Awards
|
2013 Powell's Staff Top 5s
|
From Powells.com
A selection of pivotal works by Indigenous authors.
Staff Pick
Exploring themes of crime, justice, and revenge, Erdrich spins a tale of the brutal rape of a Native American woman who lives on a reservation in North Dakota. When 13-year-old Joe's mother is raped and very nearly murdered, he watches as his family disintegrates into something completely foreign. Because his mother doesn't know exactly where she was during the attack, there is no clear road to justice. Was the crime perpetrated by a white or Native American man? Was the crime committed on tribal lands or not? Justice, unfortunately divided by white/non-white and tribal/nontribal distinctions, often leaves Native American victims with absolutely no recourse at all. Or is there? Crushed by the horrific situation (further complicated by subsequent events) and tortured by the freedom of his mother's rapist, Joe begins to contemplate his own vision of justice. Threaded throughout with exquisite Native American stories, with an explosive climax and a shocking ending, The Round House is an amazing look at a group of people who are resilient beyond imagination. Recommended By Dianah H., Powells.com
Synopses & Reviews
Washington Post Best Book of the Year
New York Times Notable Book
One Sunday in the spring of 1988, a woman living on a reservation in North Dakota is attacked. The details of the crime are slow to surface because Geraldine Coutts is traumatized and reluctant to relive or reveal what happened, either to the police or to her husband, Bazil, and thirteen-year-old son, Joe. In one day, Joe's life is irrevocably transformed. He tries to heal his mother, but she will not leave her bed and slips into an abyss of solitude. Increasingly alone, Joe finds himself thrust prematurely into an adult world for which he is ill prepared.
While his father, a tribal judge, endeavors to wrest justice from a situation that defies his efforts, Joe becomes frustrated with the official investigation and sets out with his trusted friends, Cappy, Zack, and Angus, to get some answers of his own. Their quest takes them first to the Round House, a sacred space and place of worship for the Ojibwe. And this is only the beginning.

Dataset extract:

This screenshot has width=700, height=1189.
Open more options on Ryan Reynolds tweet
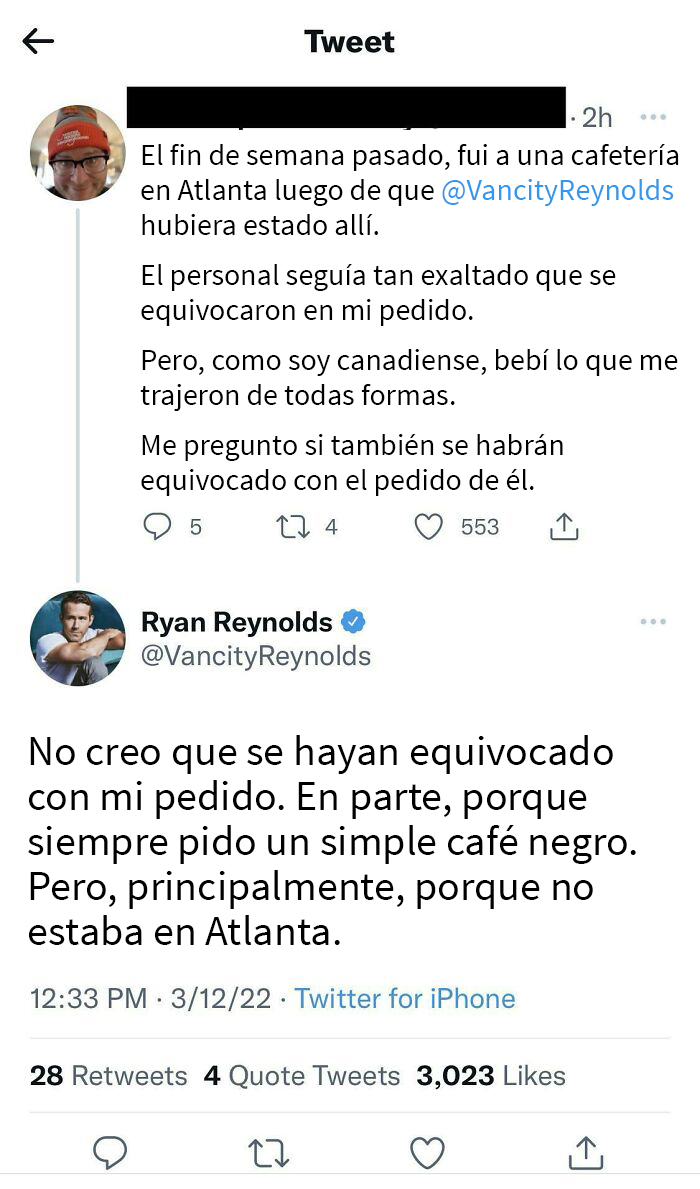653,622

What to work on:
Continue the Powell's page about the novel The Round House, picking up after its final sentence above rather than after the listing.

Answer box:
One of the most revered novelists of our time — a brilliant chronicler of Native-American life — Louise Erdrich returns to the territory of her bestselling, Pulitzer Prize finalist The Plague of Doves with The Round House, transporting readers to the Ojibwe reservation in North Dakota. It is an exquisitely told story of a boy on the cusp of manhood who seeks justice and understanding in the wake of a terrible crime that upends and forever transforms his family.
Riveting and suspenseful, arguably the most accessible novel to date from the creator of Love Medicine, The Beet Queen, and The Bingo Palace, Erdrich's The Round House is a page-turning masterpiece of literary fiction — at once a powerful coming-of-age story, a mystery, and a tender, moving novel of family, history, and culture.
Review
"One of the most pleasurable aspects of Erdrich's writing...is that while her narratives are loose and sprawling, the language is always tight and poetically compressed...In the end there's nothing, not the arresting plot or the shocking ending of THE ROUND HOUSE, that resonates as much as the characters." San Francisco Chronicle
Review
"Wise and suspenseful...Erdrich's voice as well as her powers of insight and imagination fully infuse this novel....She writes so perceptively and brilliantly about the adolescent passion for justice that one is transported northward to her home territory." Chicago Tribune
Review
"The novel showcases her [Erdrich's] extraordinary ability to delineate the ties of love, resentment, need, duty and sympathy that bind families together...[a] powerful novel worth reading." Michiko Kakutani, New York Times
Review
"Erdrich has given us a multitude of narrative voices and stories. Never before has she given us a novel with a single narrative voice so smart, rich and full of surprises as she has in The Round House...and, I would argue, her best so far." NPR/All Thing's Considered
About the Author
Louise Erdrich is the author of fifteen novels as well as volumes of poetry, children's books, short stories, and a memoir of early motherhood. Her novel The Round House won the National Book Award for Fiction. The Plague of Doves won the Anisfield-Wolf Book Award and was a finalist for the Pulitzer Prize, and her debut novel, Love Medicine, was the winner of the National Book Critics Circle Award. Erdrich has received the Library of Congress Prize in American Fiction, the prestigious PEN/Saul Bellow Award for Achievement in American Fiction, and the Dayton Literary Peace Prize. She lives in Minnesota with her daughters and is the owner of Birchbark Books, a small independent bookstore.